Asked on 13 May 2019
I’ve been monitoring these two stocks for some time and contemplating whether to get this over which to buy. I’ve done all the backtesting but still feel both have their pros and cons. Should I just split the capital and invest in both instead?
Probably now is a good time to look into both REITS to see if it is still a good company to buy into.
Personally in the short run, both REITS will see decrease in earnings
But in the long run, they should do just fine.
You can check out my video where I reviewed about Capitamall Trust
It's always interesting when you come across 2 companies that are direct competitors within the same sector / industry. It's akin to Alibaba v.s. Amazon / Mastercard v.s. Visa.
But allow me to add on a couple of points:
You can take a look at the tenant mix, a strong tenant would indicate that the chain of malls under the group wins over another. If you notice, Haidilao is never in a Frasers Mall (perhaps due to the high rental? or mall accessibility? Being an investor of the company is like bring a tenant of the mall, having confidence in the landlord's ability to bring you business
What are your pros and cons list? Care to share? How are the yields on both right now?
For me, I have a bias preference to Capitaland. I used to be pro-Frasers (in all their REITs actually) because of their prices but I came to the realisation that it's never about the price, it's the underlying business quality (and locations for REITs).
If you noticed, Capitaland malls are mostly nearer to MRT as compared to Frasers. I believe this is due to their link with the government, so in a way they get the "advantage" on the locations. For Frasers, I think one of the better ones is Northpoint.
By at the end of the day, I think it's okay to have a stake in each of them, both are pretty solid!
Capmall Trust and fraser Centrepoint portfoilo is very dependendet on traffic footfall at its malls. They are retail malls mainly by portfoilo breakdown and therefore they are dependent on footfall which in turn translates to shopper sales.
Over the past few years, the traffic volume of shoppers has plateued and this is due to slower population growth.

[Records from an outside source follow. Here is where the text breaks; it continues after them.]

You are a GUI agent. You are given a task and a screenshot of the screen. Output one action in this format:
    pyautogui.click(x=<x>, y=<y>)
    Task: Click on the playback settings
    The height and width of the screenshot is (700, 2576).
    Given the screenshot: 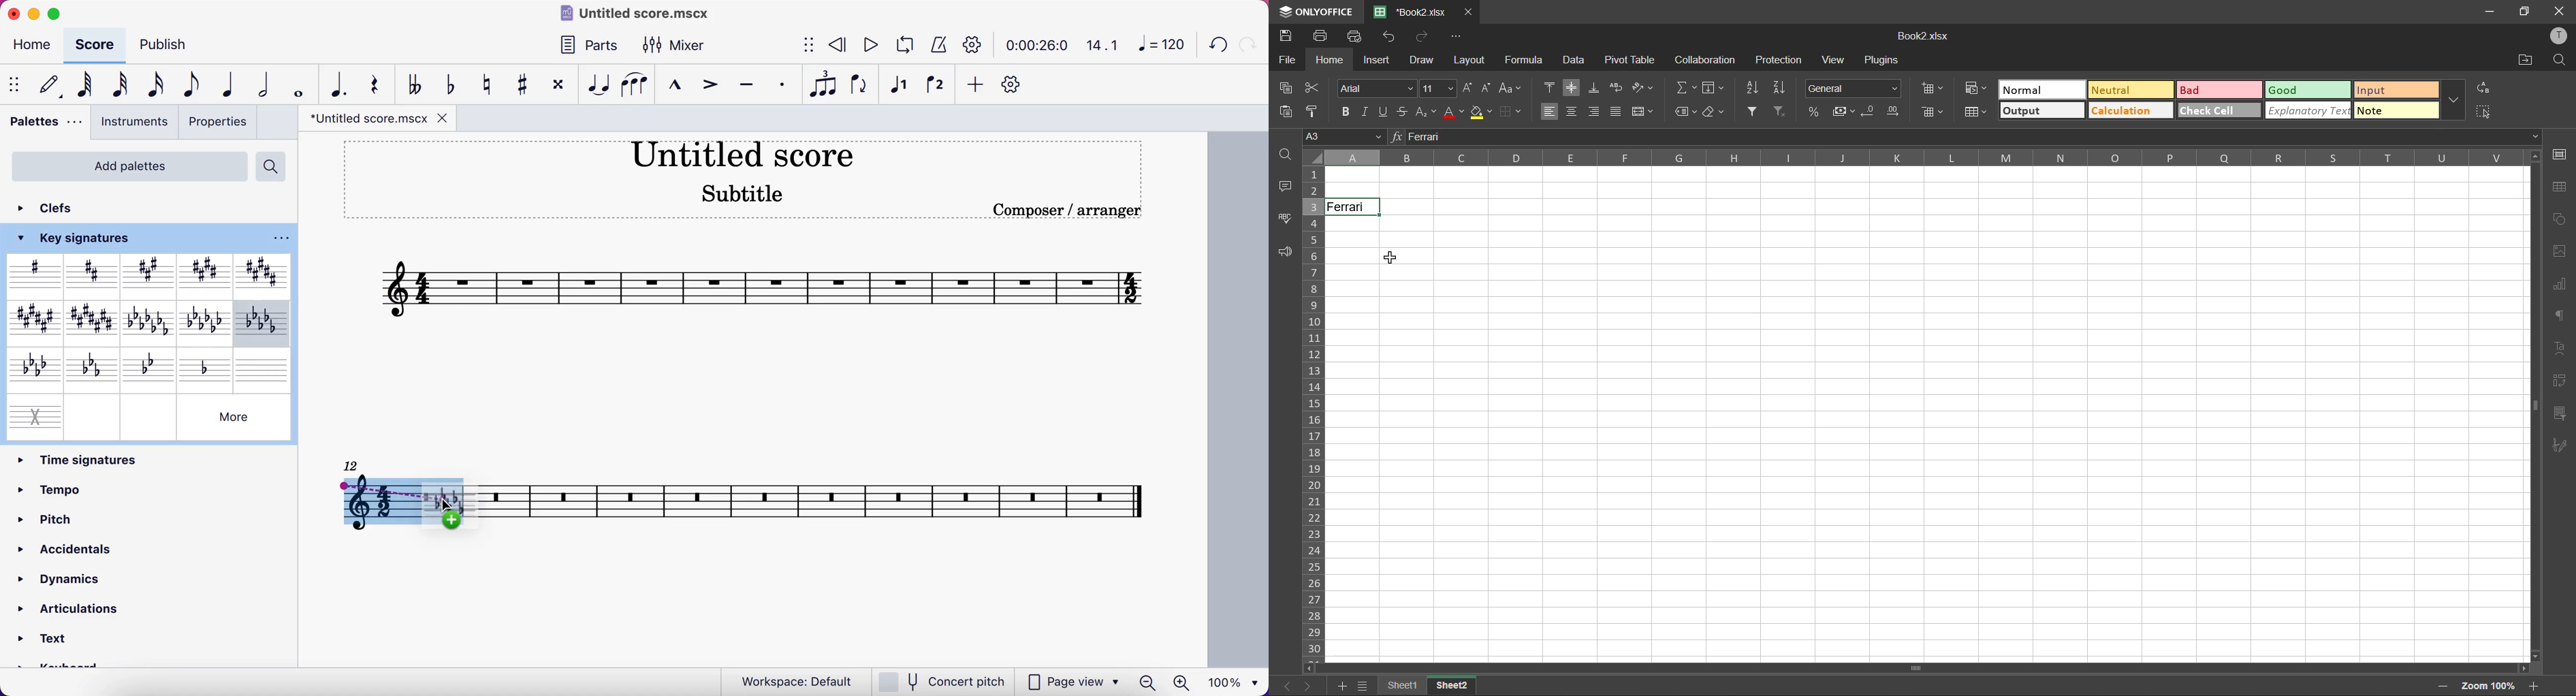 What is the action you would take?
    pyautogui.click(x=970, y=46)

If you are confident that Singapore's population will keep growing, both REITS are a good option. If people are curious, how did I link it to population here is the chain of thoughts.
Higher population, more people and in turn footfall of shoppers visiting capland malls. With that it translates to higher revenue for shops and in turn the mall owner which is capmall trust is able to increase its rental which trickles down to profits and dividends for the REIT unitholders
FCT seems to have a more consistent DPU history, while CMT had a slight dip during the GFC.
But keep in mind that past successes are not indicative of future successes. FCT's current CEO will retire on 1 July. How the incoming CEO will preform is anyone's guess!